**Data provided:**
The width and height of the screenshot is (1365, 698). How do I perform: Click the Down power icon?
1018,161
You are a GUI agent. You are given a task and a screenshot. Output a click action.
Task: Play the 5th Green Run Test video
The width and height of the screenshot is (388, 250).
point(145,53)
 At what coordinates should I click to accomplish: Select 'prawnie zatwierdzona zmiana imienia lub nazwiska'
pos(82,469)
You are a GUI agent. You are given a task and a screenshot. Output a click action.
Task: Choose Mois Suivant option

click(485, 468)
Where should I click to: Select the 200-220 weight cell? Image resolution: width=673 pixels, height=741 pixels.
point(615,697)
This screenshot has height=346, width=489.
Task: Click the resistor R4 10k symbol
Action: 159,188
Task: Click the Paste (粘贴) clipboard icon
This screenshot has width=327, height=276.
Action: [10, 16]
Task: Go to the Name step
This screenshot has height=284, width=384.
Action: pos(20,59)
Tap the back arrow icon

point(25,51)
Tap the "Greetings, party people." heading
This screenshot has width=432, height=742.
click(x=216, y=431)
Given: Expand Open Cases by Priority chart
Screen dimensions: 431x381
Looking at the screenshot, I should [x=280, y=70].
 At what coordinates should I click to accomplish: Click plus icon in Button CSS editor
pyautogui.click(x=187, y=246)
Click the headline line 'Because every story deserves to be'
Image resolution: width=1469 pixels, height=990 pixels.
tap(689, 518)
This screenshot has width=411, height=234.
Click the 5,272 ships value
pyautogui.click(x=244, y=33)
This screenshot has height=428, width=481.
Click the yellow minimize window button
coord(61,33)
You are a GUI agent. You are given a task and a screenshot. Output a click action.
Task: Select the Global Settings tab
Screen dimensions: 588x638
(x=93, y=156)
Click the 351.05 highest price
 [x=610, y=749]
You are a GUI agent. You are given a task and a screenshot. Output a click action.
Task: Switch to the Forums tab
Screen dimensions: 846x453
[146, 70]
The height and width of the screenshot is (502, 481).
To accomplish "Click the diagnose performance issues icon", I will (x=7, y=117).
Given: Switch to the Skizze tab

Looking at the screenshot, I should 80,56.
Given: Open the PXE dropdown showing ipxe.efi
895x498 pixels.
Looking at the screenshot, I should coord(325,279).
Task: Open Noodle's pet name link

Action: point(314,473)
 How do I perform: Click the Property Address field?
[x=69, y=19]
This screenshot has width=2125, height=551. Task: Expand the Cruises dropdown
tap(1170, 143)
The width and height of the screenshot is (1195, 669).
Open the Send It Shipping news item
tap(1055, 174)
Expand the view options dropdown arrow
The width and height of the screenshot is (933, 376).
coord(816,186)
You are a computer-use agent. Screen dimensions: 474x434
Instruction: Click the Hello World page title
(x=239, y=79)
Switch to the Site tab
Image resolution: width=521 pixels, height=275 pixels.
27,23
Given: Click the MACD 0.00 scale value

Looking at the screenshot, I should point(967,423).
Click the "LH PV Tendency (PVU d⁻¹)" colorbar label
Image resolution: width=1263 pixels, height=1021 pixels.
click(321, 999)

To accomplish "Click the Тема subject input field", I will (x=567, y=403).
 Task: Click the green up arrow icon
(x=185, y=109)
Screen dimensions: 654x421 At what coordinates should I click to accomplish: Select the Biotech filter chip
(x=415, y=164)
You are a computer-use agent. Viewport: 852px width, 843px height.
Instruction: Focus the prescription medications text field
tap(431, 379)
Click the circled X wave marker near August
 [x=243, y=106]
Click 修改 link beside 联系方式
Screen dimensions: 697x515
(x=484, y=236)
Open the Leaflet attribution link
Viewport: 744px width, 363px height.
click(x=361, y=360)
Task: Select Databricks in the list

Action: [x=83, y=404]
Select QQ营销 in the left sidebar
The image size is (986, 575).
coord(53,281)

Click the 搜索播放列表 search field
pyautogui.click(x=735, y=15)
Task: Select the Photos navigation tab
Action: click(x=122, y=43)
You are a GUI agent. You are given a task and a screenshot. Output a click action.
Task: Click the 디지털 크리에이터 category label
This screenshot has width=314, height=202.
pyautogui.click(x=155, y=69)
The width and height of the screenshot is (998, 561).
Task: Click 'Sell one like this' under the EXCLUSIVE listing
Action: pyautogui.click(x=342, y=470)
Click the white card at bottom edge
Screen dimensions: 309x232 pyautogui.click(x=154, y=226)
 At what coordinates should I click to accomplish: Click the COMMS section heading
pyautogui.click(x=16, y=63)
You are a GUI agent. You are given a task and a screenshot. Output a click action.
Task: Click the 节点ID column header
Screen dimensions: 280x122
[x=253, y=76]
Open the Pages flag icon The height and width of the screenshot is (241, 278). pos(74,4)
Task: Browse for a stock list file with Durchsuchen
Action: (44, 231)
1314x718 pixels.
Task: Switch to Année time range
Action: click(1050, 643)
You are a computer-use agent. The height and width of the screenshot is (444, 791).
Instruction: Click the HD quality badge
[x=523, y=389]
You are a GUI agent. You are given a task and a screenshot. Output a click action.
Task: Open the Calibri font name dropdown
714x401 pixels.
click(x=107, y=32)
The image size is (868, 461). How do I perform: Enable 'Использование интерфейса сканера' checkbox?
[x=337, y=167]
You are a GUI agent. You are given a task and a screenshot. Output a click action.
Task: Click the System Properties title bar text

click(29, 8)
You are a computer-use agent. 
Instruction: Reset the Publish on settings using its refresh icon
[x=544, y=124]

**What you will do:** Write out only the lines that run from the line containing "Instruction: Click the Hello World page title" through the line containing "Task: Click the 디지털 크리에이터 category label", both included, exactly as they appear above.

**Result:**
Instruction: Click the Hello World page title
(x=239, y=79)
Switch to the Site tab
Image resolution: width=521 pixels, height=275 pixels.
27,23
Given: Click the MACD 0.00 scale value

Looking at the screenshot, I should point(967,423).
Click the "LH PV Tendency (PVU d⁻¹)" colorbar label
Image resolution: width=1263 pixels, height=1021 pixels.
click(321, 999)

To accomplish "Click the Тема subject input field", I will (x=567, y=403).
 Task: Click the green up arrow icon
(x=185, y=109)
Screen dimensions: 654x421 At what coordinates should I click to accomplish: Select the Biotech filter chip
(x=415, y=164)
You are a computer-use agent. Viewport: 852px width, 843px height.
Instruction: Focus the prescription medications text field
tap(431, 379)
Click the circled X wave marker near August
 [x=243, y=106]
Click 修改 link beside 联系方式
Screen dimensions: 697x515
(x=484, y=236)
Open the Leaflet attribution link
Viewport: 744px width, 363px height.
click(x=361, y=360)
Task: Select Databricks in the list

Action: [x=83, y=404]
Select QQ营销 in the left sidebar
The image size is (986, 575).
coord(53,281)

Click the 搜索播放列表 search field
pyautogui.click(x=735, y=15)
Task: Select the Photos navigation tab
Action: click(x=122, y=43)
You are a GUI agent. You are given a task and a screenshot. Output a click action.
Task: Click the 디지털 크리에이터 category label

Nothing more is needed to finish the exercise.